Text passage:
********

Only two exceptions exist to the doctrine of Contributory Negligence. The first is known as “Last Clear Chance”. When that exception is invoked by the courts, it means that even though the injured party may have contributed to his or her injuries, the person who mainly caused the injuries, the defendant, had one last clear opportunity to avoid the injuries altogether and, therefore, the contributory negligence of the injured party is negated. The second exception applies when the person contributing to his or her injuries is under five years of age, the age of the person thereby negating any contributory negligence on his or her part.
“Contributory Negligence” is part of the “common law” of Maryland. It was put in place by the courts and may continue until changed by the courts or the legislature. Maryland’s legislature has had many opportunities to adopt a “Comparative Fault” or “Comparative Negligence” standard for the type of case highlighted by Coleman and favored by many legal, but has failed to pass any law dealing with the subject.
In light of the Maryland legislature’s failure to change the doctrine of Contributory Negligence to one of Comparative Negligence, the Maryland Court of Appeals felt it should not do so. The Court felt that a matter of such public policy importance should be left to lawmakers to change, not judges. Two judges of the Court of Appeals disagreed with the majority decision and filed a lengthy dissent from it. So for now, if you are injured in an accident and did anything at all to contribute to that accident, you cannot recover a single penny in Maryland.

********

Records:
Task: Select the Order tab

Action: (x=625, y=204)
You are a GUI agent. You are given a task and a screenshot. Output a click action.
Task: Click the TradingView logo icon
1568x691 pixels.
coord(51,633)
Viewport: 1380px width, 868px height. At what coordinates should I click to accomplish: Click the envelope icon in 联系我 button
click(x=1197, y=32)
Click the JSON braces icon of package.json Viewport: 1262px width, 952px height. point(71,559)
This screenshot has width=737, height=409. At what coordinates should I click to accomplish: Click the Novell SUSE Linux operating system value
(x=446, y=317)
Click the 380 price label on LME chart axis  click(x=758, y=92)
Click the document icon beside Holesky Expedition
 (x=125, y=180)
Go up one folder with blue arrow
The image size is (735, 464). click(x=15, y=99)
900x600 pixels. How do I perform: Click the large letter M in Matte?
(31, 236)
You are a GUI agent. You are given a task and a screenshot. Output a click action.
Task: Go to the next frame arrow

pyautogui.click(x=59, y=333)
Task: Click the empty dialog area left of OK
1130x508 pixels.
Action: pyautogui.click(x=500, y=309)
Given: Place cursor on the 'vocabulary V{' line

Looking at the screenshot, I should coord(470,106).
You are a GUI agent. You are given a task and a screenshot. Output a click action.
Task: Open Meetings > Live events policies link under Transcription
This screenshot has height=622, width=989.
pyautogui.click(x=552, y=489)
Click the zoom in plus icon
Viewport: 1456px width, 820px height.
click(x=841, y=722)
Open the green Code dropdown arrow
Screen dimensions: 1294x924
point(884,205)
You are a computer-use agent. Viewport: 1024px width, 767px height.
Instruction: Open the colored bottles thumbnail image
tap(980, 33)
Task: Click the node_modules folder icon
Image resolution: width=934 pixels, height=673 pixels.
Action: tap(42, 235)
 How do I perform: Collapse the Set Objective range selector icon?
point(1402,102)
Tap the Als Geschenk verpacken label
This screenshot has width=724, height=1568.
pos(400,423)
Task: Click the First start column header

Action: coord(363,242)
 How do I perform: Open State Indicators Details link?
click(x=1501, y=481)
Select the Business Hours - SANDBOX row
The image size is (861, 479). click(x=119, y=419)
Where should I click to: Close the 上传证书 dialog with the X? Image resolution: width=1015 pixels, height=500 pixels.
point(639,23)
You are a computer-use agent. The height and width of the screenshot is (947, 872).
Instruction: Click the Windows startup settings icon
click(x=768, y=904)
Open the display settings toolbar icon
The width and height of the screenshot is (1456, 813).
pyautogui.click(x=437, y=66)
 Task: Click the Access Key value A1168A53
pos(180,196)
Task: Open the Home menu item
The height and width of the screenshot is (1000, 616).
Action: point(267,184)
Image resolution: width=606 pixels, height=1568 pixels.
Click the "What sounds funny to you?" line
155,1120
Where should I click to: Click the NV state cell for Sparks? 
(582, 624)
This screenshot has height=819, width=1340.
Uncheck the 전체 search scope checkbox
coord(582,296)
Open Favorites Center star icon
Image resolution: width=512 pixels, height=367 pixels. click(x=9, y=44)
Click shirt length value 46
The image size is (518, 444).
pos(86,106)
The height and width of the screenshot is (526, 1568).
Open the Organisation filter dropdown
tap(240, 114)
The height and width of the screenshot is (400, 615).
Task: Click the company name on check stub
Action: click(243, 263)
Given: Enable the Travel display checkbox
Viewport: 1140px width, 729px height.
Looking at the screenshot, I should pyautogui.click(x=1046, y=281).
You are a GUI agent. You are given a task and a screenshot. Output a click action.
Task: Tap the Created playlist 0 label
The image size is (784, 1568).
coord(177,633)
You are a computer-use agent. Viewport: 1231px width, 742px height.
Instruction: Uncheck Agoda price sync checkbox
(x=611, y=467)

********

Stated exercise 1: According to the passage on contributory negligence, below what age does a person's own contribution to their injuries not count as contributory negligence?
Stated exercise 2: Duplicate the part of the passage on contributory negligence that begins at the words "Only two exceptions" and stops after the words "or her part.".

Worked answer 1: Under five years of age.

Worked answer 2:
Only two exceptions exist to the doctrine of Contributory Negligence. The first is known as “Last Clear Chance”. When that exception is invoked by the courts, it means that even though the injured party may have contributed to his or her injuries, the person who mainly caused the injuries, the defendant, had one last clear opportunity to avoid the injuries altogether and, therefore, the contributory negligence of the injured party is negated. The second exception applies when the person contributing to his or her injuries is under five years of age, the age of the person thereby negating any contributory negligence on his or her part.